Jake switched off the knuckles and dropped them back into her bag. Her high police rank sometimes left her on the slippery ice of intellectual detective work, constructing elaborate aetiological theories, with little or no friction underfoot. She enjoyed the almost academic conditions of her work. But it felt good to be back on rough ground again.

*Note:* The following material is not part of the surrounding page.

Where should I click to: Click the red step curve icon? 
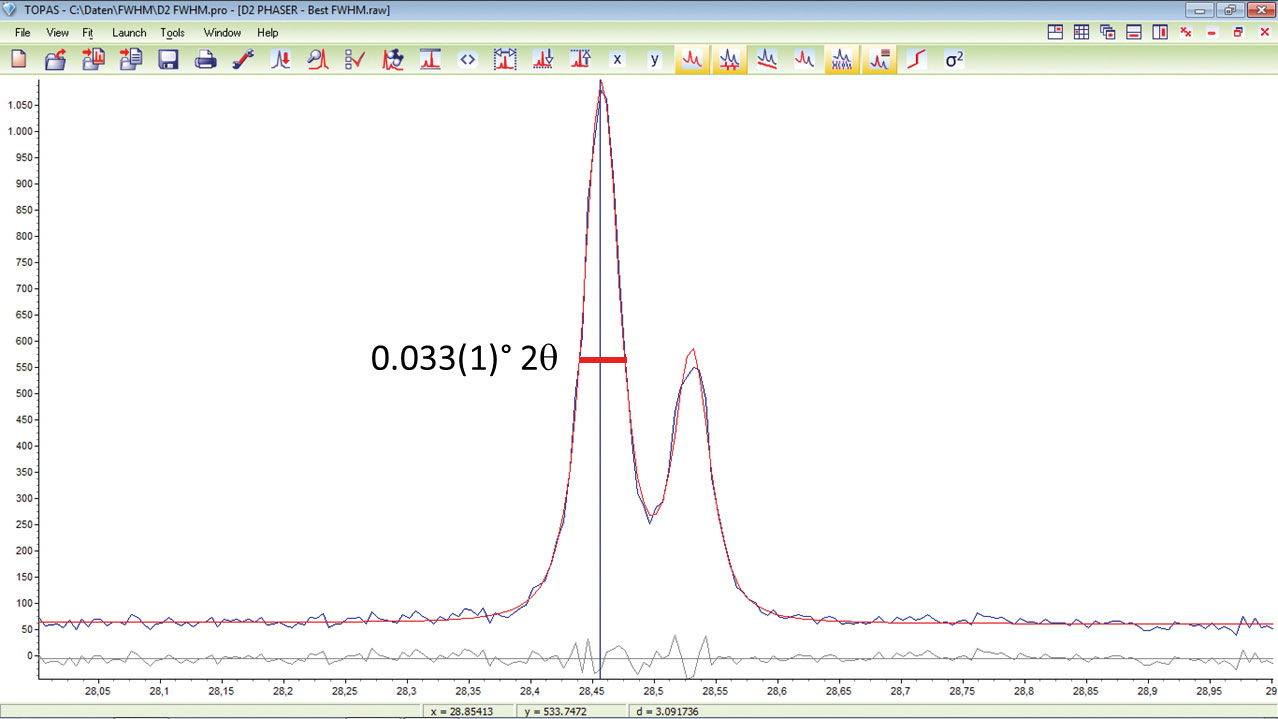916,60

It was dark by the time Jake parked her BMW in the small car-park surrounding her apartment building. Before she got out of the door she put her head through the strap of her bag and adjusted it across her chest. Then she unzipped the bag and put her left hand inside, so that she had hold of the Beretta’s neoprene grip even before she had pulled the door-handle. Now that he had her address she was more careful about her security. Was it possible that she might have even met Wittgenstein in her own building?
With this one thought in her mind Jake crossed the car-park and gained the front door without incident. The doorman glanced up from his evening paper. There was lipstick on his cheek.
‘Evening, miss,’ he said.
Jake released the big gun and zipped her bag.
‘Good evening, Phil,’ she said. Now she saw the headline on the paper. Another man found murdered.
‘This serial killer, miss: what makes someone do it?’ said Phil. ‘The wife says he must be gay or something, but none of these men who’ve been killed have been touched, right?’
Jake pressed the lift button and shook her head. ‘None of them,’ she said. ‘That’s right.’
‘Myself, I reckon it’s a woman who’s got it in for men. Someone raped her when she was a kid maybe. You know the sort of thing.’
Jake said she did.
‘I don’t mind telling you, miss, I’m careful about how I go home now. I used to walk along the river, when the tide was out. But not now. No fear.’
‘I wouldn’t worry too much, if I were you,’ said Jake.
At the same time she told herself she had no way of knowing if Phil might be a potential victim or not. All sorts of people were VMN-negative. Chung had told her that there was even someone in the Home Office who was rumoured to be VMN-NEGATIVE. So why not her own doorman?
‘Still it’s wise to take a few precautions,’ she added.
The lift arrived, but Jake remained where she was.
‘Phil, you know that if you’re a copper there are always a few weirdos who might want to get even with you.’
‘I can imagine, miss.’
‘If ever you saw someone hanging around here, someone strange, you would tell me, wouldn’t you? I mean you needn’t worry about scaring me or anything. I should want to know.’
‘’Course I would, miss.’
‘There hasn’t been anyone hanging around, has there, Phil?’
‘No, miss. Not that I’ve noticed.’
Jake smiled at him. ‘Goodnight, Phil.’
‘Goodnight, miss.’
Alone in her flat Jake made herself a cup of coffee and curled up in her favourite armchair to read. Normally she would have been reading a thriller, but for the past week she had been occupied with Philosophical Investigations by Ludwig Wittgenstein, in which the great philosopher had set out to correct the mistakes of his first book, the Tractatus.
In the book, Wittgenstein investigated the concepts of meaning; of understanding; of propositions; of logic; and of states of consciousness. It was a more difficult read and Jake found that she had to make a few notes in order to maintain her concentration; however, she considered that there was more in it for the detective than was to be found in the Tractatus. She wondered if she might not have some of the things she had noted down printed up, as slogans for the wall of her office in New Scotland Yard.